Too much? Whatever. In the South, when we talk about college football, like when we talk about our mothers or barbecue or Jason Isbell, we tend to get a little mushy.
We’re now contractually required to bust out the most famous quote by legendary Alcorn State coach Marino Casem, so here it is: “On the East Coast, football is a cultural experience. In the Midwest, it's a form of cannibalism. On the West Coast, it's a tourist attraction. And in the South, football is a religion, and Saturday is the holy day.”
That still sounds about right. The old “the smaller the ball, the better the writing” sports journalism maxim doesn’t apply when the subject is football in the South.
For Tommy Tomlinson, for instance, college football is a religious experience encompassing salvation, damnation, and redemption — sometimes all three in a single season, like with Georgia last year. For Wright Thompson, the return of college football resurfaces beloved, complicated memories of family and home. For Spencer Hall, college football isn’t a metaphor for life … it’s the other way around. For Ace Atkins, the novelist who once played for Auburn and thus has no use for gauzy soliloquies, college football is about sharing a common language, even across different dialects. (Vanderbilt’s is refined, Ole Miss’s is coated in bourbon, Arkansas’s is unintelligible.)

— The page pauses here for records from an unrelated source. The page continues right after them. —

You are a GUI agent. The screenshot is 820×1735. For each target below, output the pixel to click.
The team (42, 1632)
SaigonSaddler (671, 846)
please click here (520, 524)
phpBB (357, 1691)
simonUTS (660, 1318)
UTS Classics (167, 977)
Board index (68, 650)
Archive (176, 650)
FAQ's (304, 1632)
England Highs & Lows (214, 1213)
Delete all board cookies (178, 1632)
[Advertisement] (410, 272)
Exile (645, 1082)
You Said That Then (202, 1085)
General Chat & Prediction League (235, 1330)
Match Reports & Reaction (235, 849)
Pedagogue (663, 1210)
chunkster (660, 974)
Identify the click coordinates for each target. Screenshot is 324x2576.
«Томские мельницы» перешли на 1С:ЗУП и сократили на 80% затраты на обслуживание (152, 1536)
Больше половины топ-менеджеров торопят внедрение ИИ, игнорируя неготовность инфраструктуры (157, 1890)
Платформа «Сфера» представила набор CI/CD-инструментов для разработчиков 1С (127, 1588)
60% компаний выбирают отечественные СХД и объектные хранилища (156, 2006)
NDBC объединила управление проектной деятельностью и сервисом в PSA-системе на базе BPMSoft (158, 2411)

For me, college football’s core strength — its reason for existing — is its stories. There are the legends of players and programs passed down from generation to generation at tailgates, on bar stools, on front porches, around TVs. (Did you know Nebraska and Tennessee used to be good? No, really, it’s true!) Yes, there are the games and plays that will live forever — the words “Kick Six” will haunt Bama fans to the grave, just like “2nd and 26” will haunt Georgia fans, to cite two recent examples — but just as much that, I love the stories around the games.
Just since the end of last season, we’ve seen a coach survive a coup attempt while on vacation (Auburn); one coach walk right up to the edge of hauling all the skeletons out of the closets of another and setting off Mutually Assured Destruction (Texas A&M/Alabama); the debut of the greatest (and Decoldest) athlete ad to date; and a vicious fight over the ownership of a mascot by the name of Sir Big Spur.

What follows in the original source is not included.